Ethics is the moral principles which govern the behavior of a person or the conduct of an activity. Morals are concerned with the principles of right and wrong conduct, and human character's goodness or badness. Law is the system of rules that a given country or community recognizes as regulating its members' actions and may enforce through the imposition of sanctions.
If you are an ethical person you can abide by the law. You can be ethical if you are Moral. If you're decent, you can abide by the rules, too. But, together, you can never be all three.
Morality governs personal , private interactions. Ethics governs the interactions between professions. Law governs the whole of society, frequently dealing with interactions between total strangers. Some people are talking about their personal principles, some are talking about a set of rules and the same set of laws regulates everyone in a society. If the law conflicts with our personal values or a moral system, we must act – but we must be able to tell the difference between them in order to do so.

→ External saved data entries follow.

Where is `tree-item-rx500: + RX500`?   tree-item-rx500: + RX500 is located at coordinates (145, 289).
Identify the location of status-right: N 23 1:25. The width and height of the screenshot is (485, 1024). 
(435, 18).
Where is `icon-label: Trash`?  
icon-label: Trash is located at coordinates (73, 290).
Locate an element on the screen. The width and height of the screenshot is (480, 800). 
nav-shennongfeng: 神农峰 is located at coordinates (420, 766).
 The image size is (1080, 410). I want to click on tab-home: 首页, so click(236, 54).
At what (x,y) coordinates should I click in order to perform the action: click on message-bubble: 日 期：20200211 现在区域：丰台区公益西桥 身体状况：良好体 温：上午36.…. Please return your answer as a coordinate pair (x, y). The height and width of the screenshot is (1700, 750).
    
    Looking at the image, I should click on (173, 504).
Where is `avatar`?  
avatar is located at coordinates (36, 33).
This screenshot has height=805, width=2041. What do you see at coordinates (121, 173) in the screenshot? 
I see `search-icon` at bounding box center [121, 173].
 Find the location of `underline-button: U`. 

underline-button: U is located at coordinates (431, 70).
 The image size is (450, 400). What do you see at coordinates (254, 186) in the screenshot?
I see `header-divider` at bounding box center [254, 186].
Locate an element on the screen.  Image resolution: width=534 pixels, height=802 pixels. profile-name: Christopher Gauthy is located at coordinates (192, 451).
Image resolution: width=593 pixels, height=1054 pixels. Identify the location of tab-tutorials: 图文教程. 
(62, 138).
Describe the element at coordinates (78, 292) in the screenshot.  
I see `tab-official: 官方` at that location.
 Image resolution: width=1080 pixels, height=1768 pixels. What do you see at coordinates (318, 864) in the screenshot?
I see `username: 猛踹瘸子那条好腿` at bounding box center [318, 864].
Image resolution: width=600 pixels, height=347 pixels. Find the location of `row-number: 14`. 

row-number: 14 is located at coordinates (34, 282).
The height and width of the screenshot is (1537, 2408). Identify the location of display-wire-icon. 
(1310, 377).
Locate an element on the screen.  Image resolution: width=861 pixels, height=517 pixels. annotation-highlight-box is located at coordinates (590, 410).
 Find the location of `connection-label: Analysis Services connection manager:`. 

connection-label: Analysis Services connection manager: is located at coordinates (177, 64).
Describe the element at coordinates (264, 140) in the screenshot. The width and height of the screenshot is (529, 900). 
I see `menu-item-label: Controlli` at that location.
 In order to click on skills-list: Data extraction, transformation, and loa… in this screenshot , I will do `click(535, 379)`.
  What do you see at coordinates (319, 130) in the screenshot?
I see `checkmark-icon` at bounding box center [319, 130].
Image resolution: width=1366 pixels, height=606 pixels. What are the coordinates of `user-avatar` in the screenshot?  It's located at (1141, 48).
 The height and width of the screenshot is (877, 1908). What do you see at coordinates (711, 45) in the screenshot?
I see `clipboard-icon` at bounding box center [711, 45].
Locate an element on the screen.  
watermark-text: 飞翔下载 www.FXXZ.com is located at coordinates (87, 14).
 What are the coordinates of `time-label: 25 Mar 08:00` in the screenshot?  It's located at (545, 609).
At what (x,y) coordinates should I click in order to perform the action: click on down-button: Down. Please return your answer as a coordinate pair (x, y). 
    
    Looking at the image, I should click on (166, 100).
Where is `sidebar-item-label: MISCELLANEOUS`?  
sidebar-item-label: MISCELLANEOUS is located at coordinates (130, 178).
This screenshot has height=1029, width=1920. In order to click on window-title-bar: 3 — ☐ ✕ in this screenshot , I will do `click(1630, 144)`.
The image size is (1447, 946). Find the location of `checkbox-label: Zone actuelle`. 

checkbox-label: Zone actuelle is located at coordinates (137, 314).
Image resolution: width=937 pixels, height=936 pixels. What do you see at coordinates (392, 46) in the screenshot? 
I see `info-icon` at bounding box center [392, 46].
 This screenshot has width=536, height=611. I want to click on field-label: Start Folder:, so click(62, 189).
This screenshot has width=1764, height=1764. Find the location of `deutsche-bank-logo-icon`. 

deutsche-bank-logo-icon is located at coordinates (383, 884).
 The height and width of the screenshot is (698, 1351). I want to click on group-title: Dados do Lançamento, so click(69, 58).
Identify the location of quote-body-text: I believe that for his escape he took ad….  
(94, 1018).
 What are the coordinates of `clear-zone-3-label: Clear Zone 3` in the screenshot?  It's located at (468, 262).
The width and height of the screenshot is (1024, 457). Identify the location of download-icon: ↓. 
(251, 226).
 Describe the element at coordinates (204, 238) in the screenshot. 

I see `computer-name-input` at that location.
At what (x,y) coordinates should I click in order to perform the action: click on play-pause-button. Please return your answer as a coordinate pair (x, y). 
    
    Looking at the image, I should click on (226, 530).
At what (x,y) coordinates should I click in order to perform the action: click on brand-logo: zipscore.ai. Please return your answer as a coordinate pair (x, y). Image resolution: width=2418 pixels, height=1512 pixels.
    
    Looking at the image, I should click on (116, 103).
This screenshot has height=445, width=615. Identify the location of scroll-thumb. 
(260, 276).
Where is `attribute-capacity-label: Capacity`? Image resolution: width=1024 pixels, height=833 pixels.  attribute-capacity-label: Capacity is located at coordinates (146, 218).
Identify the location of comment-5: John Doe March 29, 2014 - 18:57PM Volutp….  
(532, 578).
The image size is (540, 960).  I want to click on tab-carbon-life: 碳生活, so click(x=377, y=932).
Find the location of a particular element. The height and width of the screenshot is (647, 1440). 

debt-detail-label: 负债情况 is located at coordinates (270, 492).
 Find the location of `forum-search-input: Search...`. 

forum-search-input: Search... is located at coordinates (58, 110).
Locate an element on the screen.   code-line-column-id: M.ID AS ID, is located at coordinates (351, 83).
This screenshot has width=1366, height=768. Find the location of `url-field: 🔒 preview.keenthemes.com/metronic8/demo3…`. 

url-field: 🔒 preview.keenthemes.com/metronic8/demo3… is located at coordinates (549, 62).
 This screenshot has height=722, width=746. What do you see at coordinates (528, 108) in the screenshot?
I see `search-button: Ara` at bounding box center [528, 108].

Morality requires that men act according to a sense of ethical duty. Morality does not have such State regulatory power. It is autonomous (which comes from men's inner life). It rules men's inner life. If the promissory note is time-barred then the debtor's legal obligation is moral responsibility. Moral duty is of course not enforceable before the law court. It also comes with a corresponding right. Yet right before the court of law is not enforceable. There is no such morals enforcement organisation. Moral rules do not even admit, in principle, legislative changes. The mediation of caste leaders, village elders, etc. will settle the moral disputes.